Monday, Apr. 16, 1945
The Soldiers Think of Home
What do U.S. soldier-husbands think of their wives?
Major General Manton S. Eddy, who takes a fatherly interest in his men, found time to wonder. Interested by a TIME report (Feb. 26) on how wives back home were meeting the test of war, General Eddy suggested taking a poll of officers and men in his XII Corps, which is part of Patton's Third Army.
The TIME report had shown that there was no great moral collapse among the women. They had grown harder, more self-reliant; mostly they were lonely; the things they chiefly wanted in this world were their husbands, home and babies.
These answers, according to General Eddy's poll, suit their husbands fine. A modest sampling of some 100 soldier-husbands in Eddy's corps showed that they were looking forward to exactly the same things.
Most believed that their wives had been faithful to them. What if they discovered they had not been? Although most answered bitterly that they would neither forgive nor forget, a surprising 40% of Eddy's traveled veterans thought they might even do both. Wrote one worldly soldier: "You're damn right I would, for I've been no saint."
Enlisted men had more inflexible ideas about how their wives should be spending their spare time: movies, luncheons, bridge parties, they thought, should be the limit. Officers, for the most part, were more tolerant: they would not object to their wives going around with men so long as the relationship was strictly platonic.

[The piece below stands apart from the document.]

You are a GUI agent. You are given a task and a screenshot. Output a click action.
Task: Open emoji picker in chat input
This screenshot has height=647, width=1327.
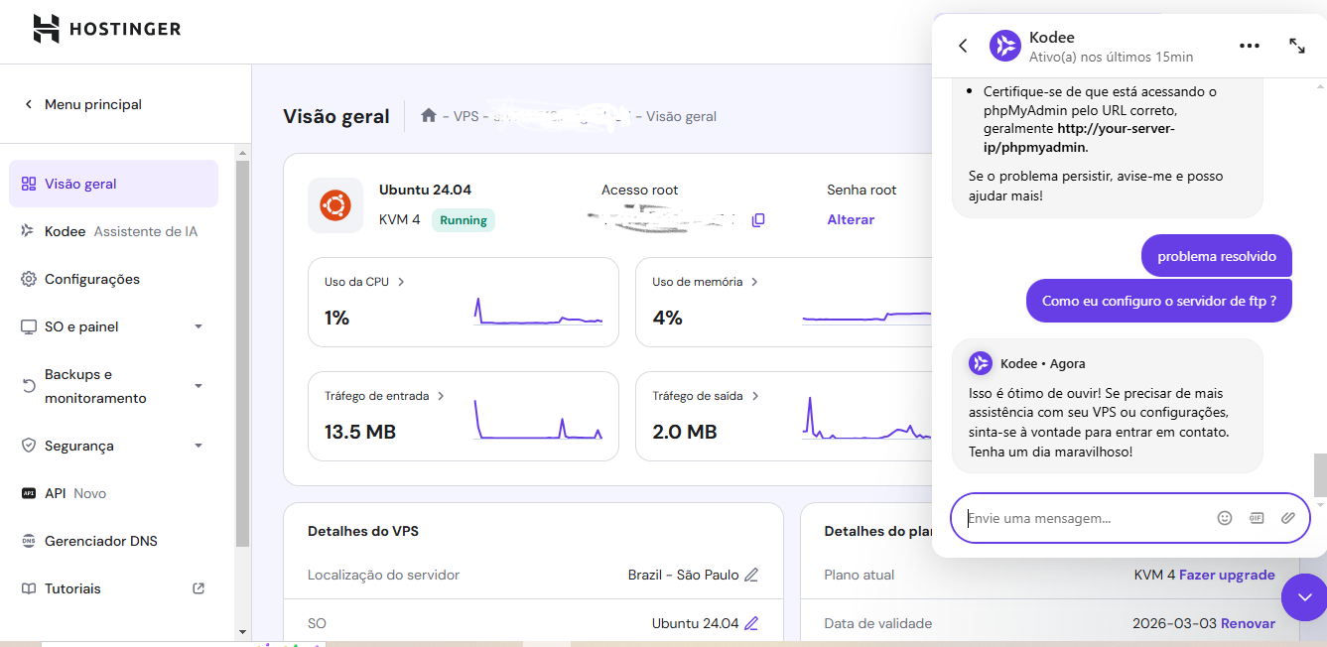(1225, 518)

After seeing the women of other lands, almost to a man they were more content than ever with their women back home. Some comments: "I have learned a deeper respect for my wife and the average American woman."--"She sure will look good to me after seeing some of these women."
Eddy's G.I.s expected little trouble in adjusting themselves to normal living again. They indicated that they were willing to go to any lengths to make their wives happy. Some even promised to help with the housework. Said one G.I. wistfully: "She won't have to pick up after me."
Would they like to find that their wives had changed?--"Are you nuts?"--"Just let her be the same as the day I left her."